本发明的发明目的为引入了统计分析的组间t检验方法，能高效、准确地筛选到合适的双内参基因组合，可用于后续开展对肾阳虚外感病证肺组织目的基因表达的研究。

为实现上述发明目的，采用以下技术方案：

一种肾阳虚外感小鼠模型肺组织qPCR内参基因组合，其特征在于，所述内参基因组合为Grcc10和Ppia。

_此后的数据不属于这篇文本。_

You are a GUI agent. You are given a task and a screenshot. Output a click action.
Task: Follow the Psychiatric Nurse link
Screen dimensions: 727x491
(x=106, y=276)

上述的肾阳虚外感小鼠模型肺组织qPCR内参基因组合的筛选方法，首先分别设计15个内参基因Actb，β2m，Gapdh，Gusb，Tuba，Grcc10，Eif4h，Rnf187，Nedd8，Ywhea，18SrRNA，RPL13，Ubc，RPL32，Ppia的特异性引物，上下游引物序列依次如SEQ ID NO.1-30所示，然后以肾阳虚外感小鼠模型,cDNA为模板，分别利用所述特异性引物对15个内参基因进行RT-qPCR分析，确立所述肾阳虚外感小鼠模型肺组织qPCR内参基因组合。

优选地，筛选方法包括以下步骤：

（1）复制肾阳虚模型；

（2）建立肾阳虚外感模型；

（3）RT- PCR 检测肺组织中H1N1的mRNA的表达；

（4）提取动物组织总RNA；

（5）反转录合成cDNA；